Zeolites, porous carbon supports, porous starches, cyclodextrins, porous cellulose beads and cross-linked polymers of acrylamide are all suitable supports for the claimed process.

The second criterion that must be satisfied in order for a porous support to be considered an object of the present invention is the average size of the pores. Appropriate pore size is defined by the desired size of the polymeric silicone. Using molecular modeling programs such as Spartan average geometries for the polymeric silicones of interest can be determined.

Calculating molecular dimensions of the target polymeric silicone as well as the expected condensates of smaller and larger size allows one to define the range of pore size required to achieve the polymeric silicone of interest according to the general formula : Avg.
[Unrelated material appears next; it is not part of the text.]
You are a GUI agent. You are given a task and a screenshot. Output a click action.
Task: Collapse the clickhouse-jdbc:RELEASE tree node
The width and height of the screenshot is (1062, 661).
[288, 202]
Pore Size Dmax

where Dmax is the calculated molecular diameter on the longest axis of the polymeric silicone of interest. All non-reactive substrates having a pore size at or below the calculated maximum diameter for the polymeric silicone of interest are acceptable.

Experimentally, the pore size of solid substrates can be determined by any number of methods known in the art. As a first approximation electron microscopy may be used to get a general idea of surface pore size. A preferred method is the generation of a BET-Nitrogen absorption isotherm from which average pore size can be calculated.

The substrate and/or porous materials can be used in any form. For example, by packing into a column and flowing the reactants over it.

The basic idea is to make D5 from the dimethlydimethoxy silane (DMDMS) monomer using silicatein as the catalyst to condense the monomers. We speculate that DMDMS is sparingly soluble in water and likely needs to be kept near neutral pH to avoid acid or base catalyzed polymerization. We run the reaction in a two phase system. There is an aqueous phase that contains the silicatein and the monomer. As the silicatein condenses the monomer the reaction products very quickly separate from the aqueous phase because they are water insoluble.

As they separate you pass them over a fixed bed reactor that contains the silicatein immobilized on a support (lets say a non-silica support to avoid solubilization) and, at the same time, pass an aqueous stream of DMDMS so that the reaction can continue until you get decamethylpentasilane formed which can then spontaneously close to form D5. This last step might be facilitate by a template that holds the material in residence long enough for cyclization to occur.

Some variations of this idea are to immobilize the silicatein on the surface of a template that will only accomodate molecules of size of D5 or smaller. Nothing bigger than D5 can form in the template. In this execution you would pass an aqueous solution of DMDMS over the immobilized silicatein and collect D5 out the other end.

Another thought was to engineer BPN'to replace the silicatein. Since BPN'already has a hydrophobic binding pocket and two of the three amino acids in the active site homologous to silicatein we believe it would be straight forward to engineer the enzyme to do the catalytic chemistry. If such an enzyme could be made to catalyze condensation of DMDMS in aqueous media likely it could be made to hydrolyze the Si-O-Si bonds in non-aqueous media. That would then allow you to convert D3, D4 into D5 by adding enzyme plus DMDMS. Alternatively, you could hydrolyze higher cyclics like D6 and D7 down to the target chain length, combine with the molecular template, and form more D5. So this approach would be one way to enrich a product stream in D5. The engineering of BPN'could be done either through site directed mutagenesis or by random mutagenesis directed evolution.

On the molecular template, we had a couple ideas. One was to use cyclodextrins since high concentrations of hydroxyl groups appear to be required in order to get templating. Another thought was to screen peptide libraries until we found peptides that only bound D5 and use them as templates.